What the task requires »
Answer these from the commentary on Jehovah appearing to Isaac:
1. Where did Abraham travel when the famine arose in his day?
2. According to the commentary, in which part of Canaan was Gerar located?
3. What title is given to Abimelech?

Extract »

****************************************

Jehovah Appears to Isaac (26:1-5)

1 And there was a famine in the land, besides the former famine which had been in the days of Abraham. And Isaac went to Abimelech the king of the Philistines, to Gerar. v.1 The Test of a Famine. As with Abraham, God allowed a famine to come in Isaac’s life, to test his faith. In ch.12 we read of “the former famine” that v.1 refers to “in the days of Abraham”. God had told Abraham to dwell in the land of Canaan. When the famine arose, Abraham did not seek the Lord, and instead, feeling the need, he took things into his own hands and traveled to Egypt. There in Egypt Abraham denied his relationship to Sarah, allowed her to be taken into Pharaoh’s house, and also he picked up Hagar. Isaac travels south, following the same southern route that his father had taken in the time of famine. However, Isaac did not get all the way to Egypt (v.2). He went to the region of Gerar, which was not in Egypt, but it was the very south of Canaan (Gen. 10:19). Canaan speaks of the heavenly places, where all spiritual blessings are ours in Christ (Eph. 1:3). Gerar speaks of a position that is as close as possible to the world, on the “edge”, so to speak. It is a dangerous position to be in. Later in Abraham’s life he also went to Gerar, and in this same place once again Abraham denied his wife. This alone shows that Gerar was a dangerous place. Gerar was a rich cattle land (2 Chron. 14:12-18). We find the Abimelech was the “king of the Philistines”.

****************************************

Data below »
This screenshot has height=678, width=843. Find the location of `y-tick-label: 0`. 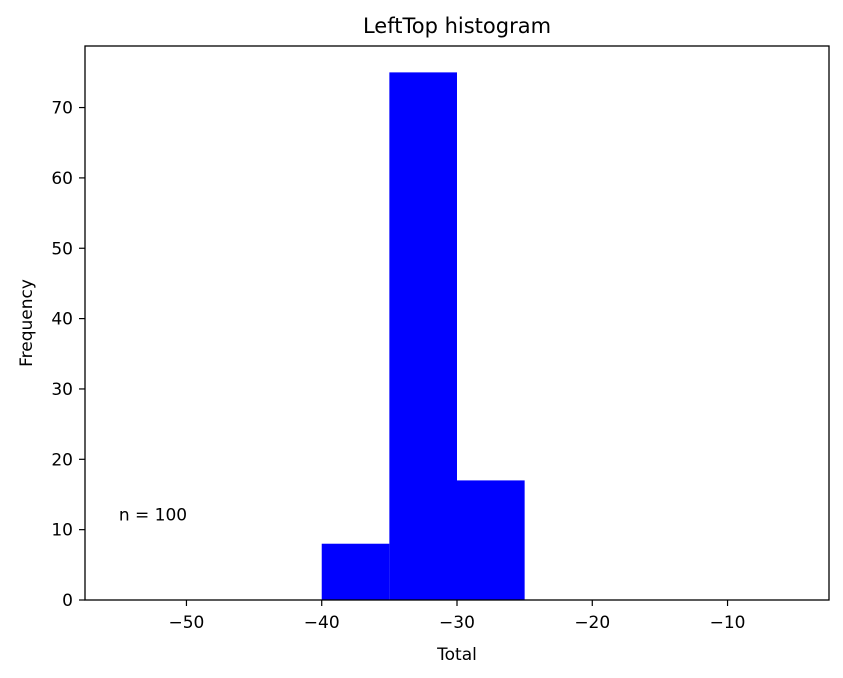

****************************************

Solution for this problem »
1. Egypt
2. The very south of Canaan
3. King of the Philistines